Saved data entries:
──────
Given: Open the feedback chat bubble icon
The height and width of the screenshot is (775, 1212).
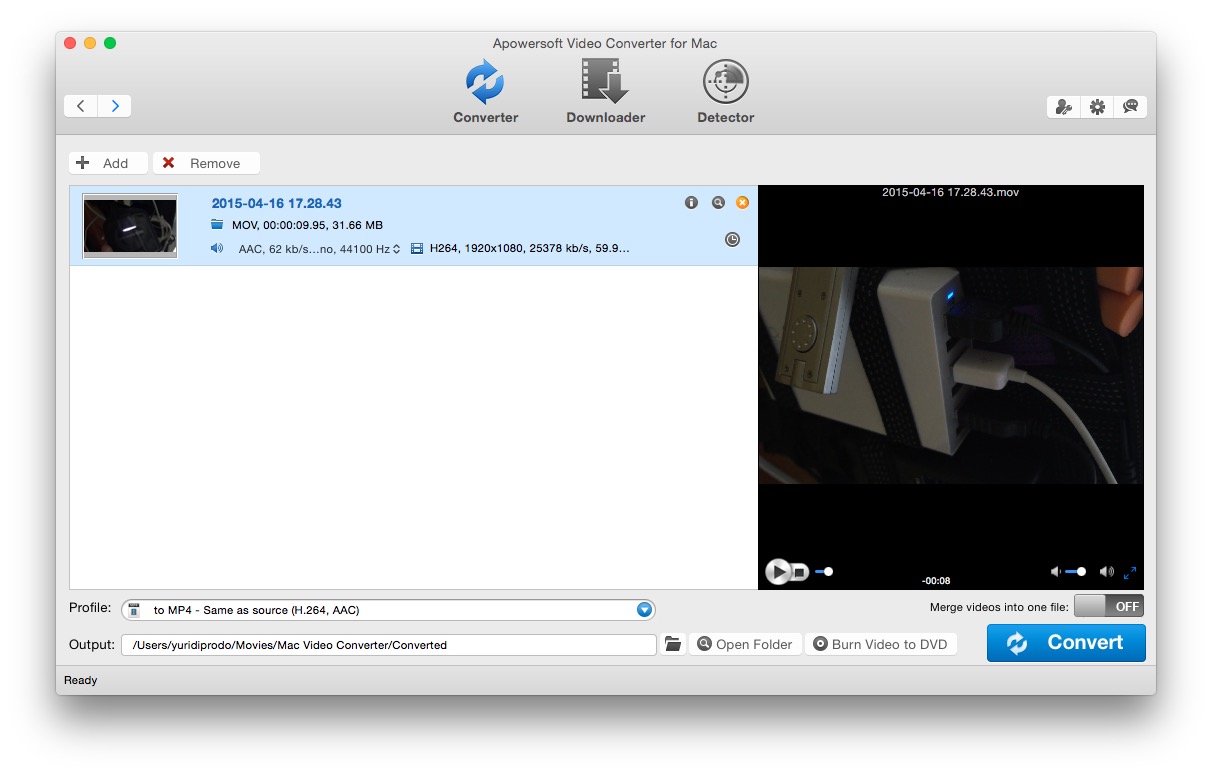Looking at the screenshot, I should coord(1130,107).
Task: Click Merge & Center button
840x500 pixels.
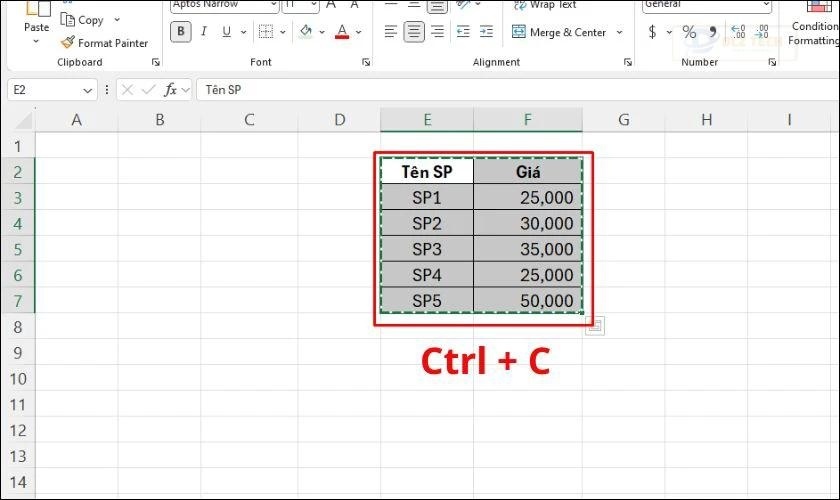Action: click(560, 32)
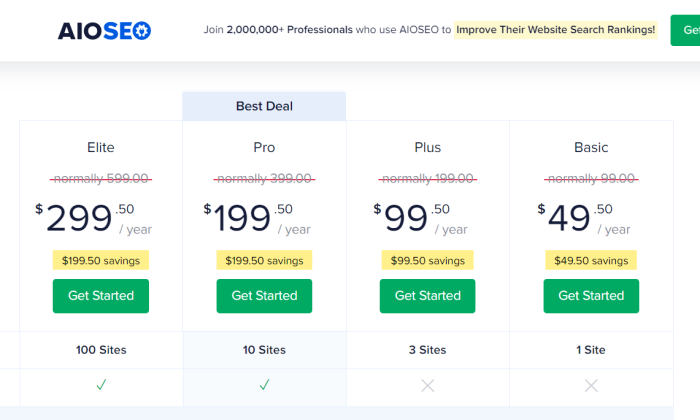The height and width of the screenshot is (420, 700).
Task: Click the normally 399.00 strikethrough price
Action: tap(264, 179)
──────
Print out every record above exactly as given. Do not include the pictures.

Given: Open the feedback chat bubble icon
The height and width of the screenshot is (775, 1212).
Looking at the screenshot, I should coord(1130,107).
Task: Click Merge & Center button
840x500 pixels.
Action: click(560, 32)
The height and width of the screenshot is (420, 700).
Task: Click the normally 399.00 strikethrough price
Action: tap(264, 179)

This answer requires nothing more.